# start of Data
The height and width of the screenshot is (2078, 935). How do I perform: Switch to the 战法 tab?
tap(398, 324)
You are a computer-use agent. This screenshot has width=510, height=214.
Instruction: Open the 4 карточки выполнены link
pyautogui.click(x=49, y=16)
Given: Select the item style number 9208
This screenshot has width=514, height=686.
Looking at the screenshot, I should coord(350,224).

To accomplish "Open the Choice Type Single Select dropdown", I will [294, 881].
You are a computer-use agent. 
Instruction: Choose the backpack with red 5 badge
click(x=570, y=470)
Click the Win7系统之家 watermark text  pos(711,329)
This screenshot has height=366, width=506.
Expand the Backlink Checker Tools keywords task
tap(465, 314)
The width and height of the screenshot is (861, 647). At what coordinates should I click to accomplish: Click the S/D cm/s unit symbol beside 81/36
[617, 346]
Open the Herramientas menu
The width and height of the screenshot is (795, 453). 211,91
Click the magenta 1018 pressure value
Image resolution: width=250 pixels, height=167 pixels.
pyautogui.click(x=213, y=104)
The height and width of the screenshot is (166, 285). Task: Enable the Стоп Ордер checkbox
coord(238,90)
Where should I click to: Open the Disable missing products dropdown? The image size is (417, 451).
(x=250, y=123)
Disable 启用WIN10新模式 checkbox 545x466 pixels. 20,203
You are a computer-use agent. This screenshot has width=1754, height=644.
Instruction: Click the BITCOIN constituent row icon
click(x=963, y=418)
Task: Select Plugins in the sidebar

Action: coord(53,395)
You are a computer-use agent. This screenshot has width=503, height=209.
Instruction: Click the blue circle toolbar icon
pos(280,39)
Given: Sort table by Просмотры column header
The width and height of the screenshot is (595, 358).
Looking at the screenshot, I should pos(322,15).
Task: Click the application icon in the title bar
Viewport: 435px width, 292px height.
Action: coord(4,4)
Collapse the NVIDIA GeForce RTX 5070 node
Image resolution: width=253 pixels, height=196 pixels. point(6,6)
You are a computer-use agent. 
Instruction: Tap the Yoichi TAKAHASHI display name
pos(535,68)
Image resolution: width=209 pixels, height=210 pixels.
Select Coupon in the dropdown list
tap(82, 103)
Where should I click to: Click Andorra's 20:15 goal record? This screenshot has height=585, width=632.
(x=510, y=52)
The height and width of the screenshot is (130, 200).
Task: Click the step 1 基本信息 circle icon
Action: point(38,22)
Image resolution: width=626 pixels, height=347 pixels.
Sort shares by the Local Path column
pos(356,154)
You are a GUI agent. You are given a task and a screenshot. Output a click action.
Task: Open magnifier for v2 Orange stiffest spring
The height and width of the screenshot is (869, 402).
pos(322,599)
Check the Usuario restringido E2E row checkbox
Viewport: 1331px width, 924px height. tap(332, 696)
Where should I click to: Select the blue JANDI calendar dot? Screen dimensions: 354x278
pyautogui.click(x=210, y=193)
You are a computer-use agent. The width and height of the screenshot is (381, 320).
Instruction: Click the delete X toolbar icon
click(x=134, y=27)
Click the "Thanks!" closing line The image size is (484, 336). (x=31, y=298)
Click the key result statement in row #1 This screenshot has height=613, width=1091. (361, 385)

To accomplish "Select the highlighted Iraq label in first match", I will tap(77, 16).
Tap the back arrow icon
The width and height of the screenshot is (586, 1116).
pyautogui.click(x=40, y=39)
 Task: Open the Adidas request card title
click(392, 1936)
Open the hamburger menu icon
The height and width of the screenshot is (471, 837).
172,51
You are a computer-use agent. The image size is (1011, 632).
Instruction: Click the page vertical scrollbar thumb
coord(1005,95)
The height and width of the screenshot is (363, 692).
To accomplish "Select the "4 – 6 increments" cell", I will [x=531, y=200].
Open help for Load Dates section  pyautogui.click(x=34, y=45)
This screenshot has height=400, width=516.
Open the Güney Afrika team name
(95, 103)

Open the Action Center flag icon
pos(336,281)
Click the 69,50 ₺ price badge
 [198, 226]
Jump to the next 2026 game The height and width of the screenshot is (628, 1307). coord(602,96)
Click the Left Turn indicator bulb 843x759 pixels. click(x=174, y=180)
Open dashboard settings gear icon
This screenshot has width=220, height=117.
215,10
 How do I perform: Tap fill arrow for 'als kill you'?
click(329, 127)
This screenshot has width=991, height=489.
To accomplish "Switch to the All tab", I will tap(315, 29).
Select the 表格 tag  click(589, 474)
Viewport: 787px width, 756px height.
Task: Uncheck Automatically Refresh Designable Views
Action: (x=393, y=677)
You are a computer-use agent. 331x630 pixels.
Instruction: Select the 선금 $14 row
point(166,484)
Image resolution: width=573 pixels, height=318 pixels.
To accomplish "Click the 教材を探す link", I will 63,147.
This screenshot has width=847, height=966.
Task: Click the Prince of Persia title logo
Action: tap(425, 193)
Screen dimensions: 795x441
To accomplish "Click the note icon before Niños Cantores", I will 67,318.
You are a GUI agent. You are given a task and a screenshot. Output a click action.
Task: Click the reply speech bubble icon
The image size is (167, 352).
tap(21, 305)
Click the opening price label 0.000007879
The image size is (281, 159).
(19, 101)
# end of Data
__Exercise description__. Reproduce, without any change, the lines starting with the one containing "You are a computer-use agent. The width" and continuing through the one containing "Click the key".

__Complete response__.
You are a computer-use agent. The width and height of the screenshot is (381, 320).
Instruction: Click the delete X toolbar icon
click(x=134, y=27)
Click the "Thanks!" closing line The image size is (484, 336). (x=31, y=298)
Click the key result statement in row #1 This screenshot has height=613, width=1091. (361, 385)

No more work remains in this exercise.